Christ as the great High Priest, unlike Joshua as we read in Hebrews had no need to seek cleansing for Himself and thus was able to make an offering, not for himself but for the people, fulfilling the day of Atonement language once and for all we read in Hebrews again:

11 But when Christ appeared as a high priest of the good things that have come, then through the greater and more perfect tent (not made with hands, that is, not of this creation) 12 he entered once for all into the holy places, not by means of the blood of goats and calves but by means of his own blood, thus securing an eternal redemption. 13 For if the blood of goats and bulls, and the sprinkling of defiled persons with the ashes of a heifer, sanctify for the purification of the flesh, 14 how much more will the blood of Christ, who through the eternal Spirit offered himself without blemish to God, purify our conscience from dead works to serve the living God.

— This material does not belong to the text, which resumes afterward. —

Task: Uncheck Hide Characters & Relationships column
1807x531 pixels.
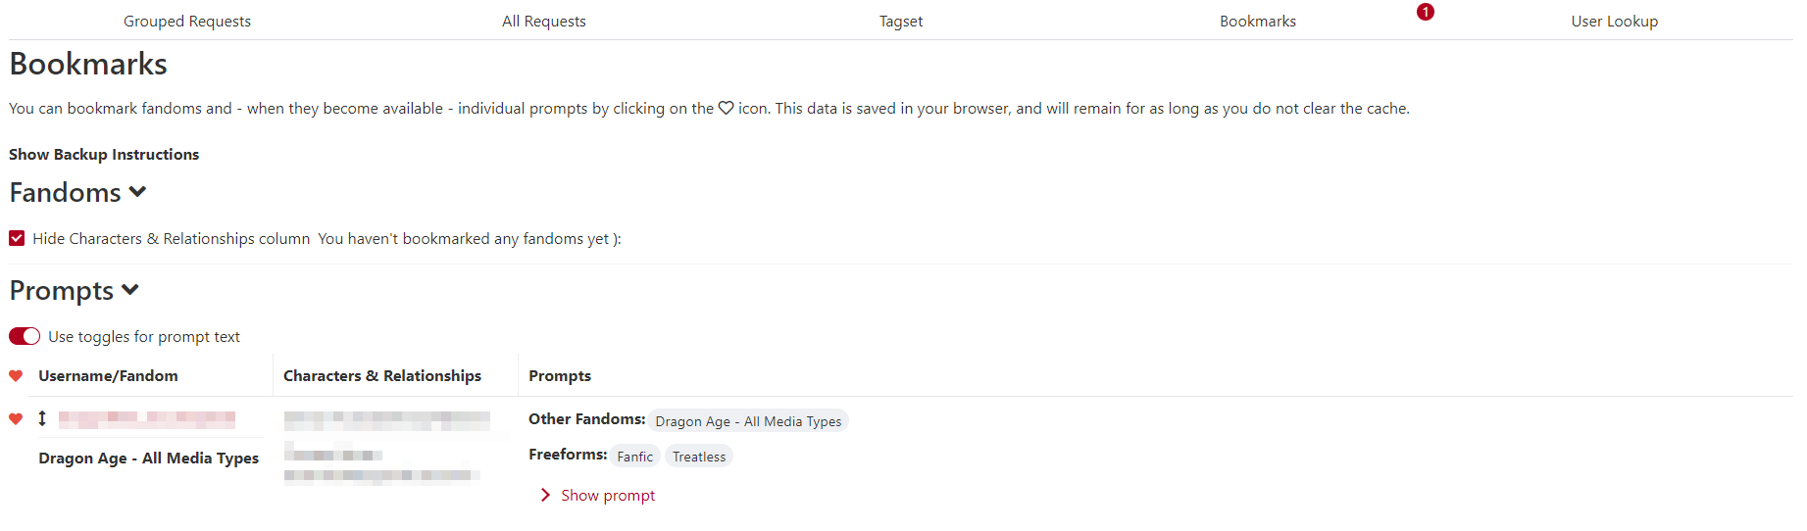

15 Therefore he is the mediator of a new covenant, so that those who are called may receive the promised eternal inheritance,

11 And every priest stands daily at his service, offering repeatedly the same sacrifices, which can never take away sins. 12 But when Christ had offered for all time a single sacrifice for sins, he sat down at the right hand of God, 13 waiting from that time until his enemies should be made a footstool for his feet. 14 For by a single offering he has perfected for all time those who are being sanctified.

In that day, the day of His sacrificial death on the cross, Jesus entered into the Holy of Holies in Heaven and applied there the blood of the new covenant, His own blood, a perfect sacrifice and as our Great High Priest, the fulfilment of this vision in Joshua and all that had come into the world as a result of the vision, He has once and for all time taken away, removed the iniquity of His people.
How wonderful then that God has granted that we are to share in these great and precious promises of redemption that were given to Israel that through them, through these covenants and promises the whole world might be blessed to receive an eternal redemption and be made members of the family of God by faith in this Christ!